Graphene-based modulation-doped superlattice structures

TL;DR

This paper investigates the electronic transport properties of a novel graphene-based superlattice structure, highlighting its high conductance, temperature stability, and potential for advanced quantum device applications.

Contribution

It proposes a new graphene-based modulation-doped superlattice structure with unique electrical and thermionic properties, advancing the design of quantum devices.

Findings

High conductance and mobility at elevated temperatures

Temperature-insensitive and robust electrical control

Enhanced thermionic current density due to graphene layers

Abstract

The electronic transport properties of graphene-based superlattice structures are investigated.
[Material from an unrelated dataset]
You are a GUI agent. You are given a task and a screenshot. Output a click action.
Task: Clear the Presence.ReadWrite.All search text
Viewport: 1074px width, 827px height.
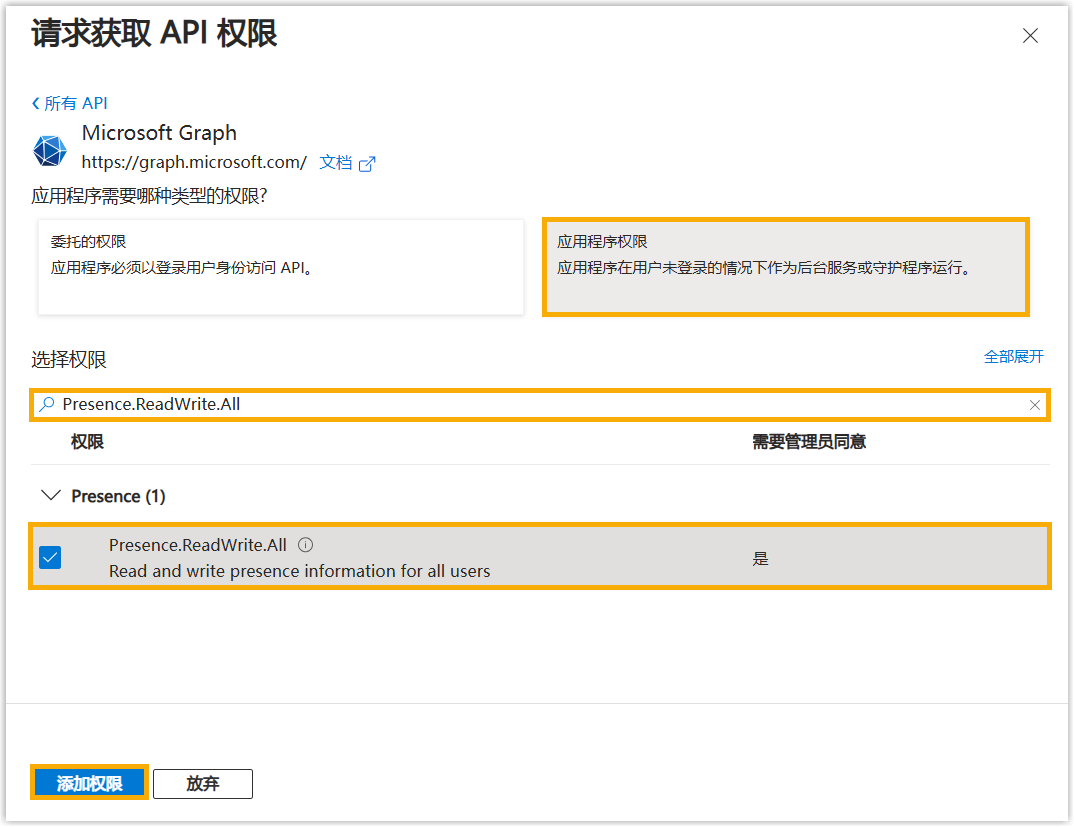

A graphene-based modulation-doped superlattice structure geometry is proposed and consist of periodically arranged alternate layers: InAs/graphene/GaAs/graphene/GaSb. Undoped graphene/GaAs/graphene structure displays relatively high conductance and enhanced mobilities at elevated temperatures unlike modulation-doped superlattice structure more steady and less sensitive to temperature and robust electrical tunable control on the screening length scale. Thermionic current density exhibits enhanced behaviour due to presence of metallic (graphene) mono-layers in superlattice structure. The proposed superlattice structure might become of great use for new types of wide-band energy gap quantum devices.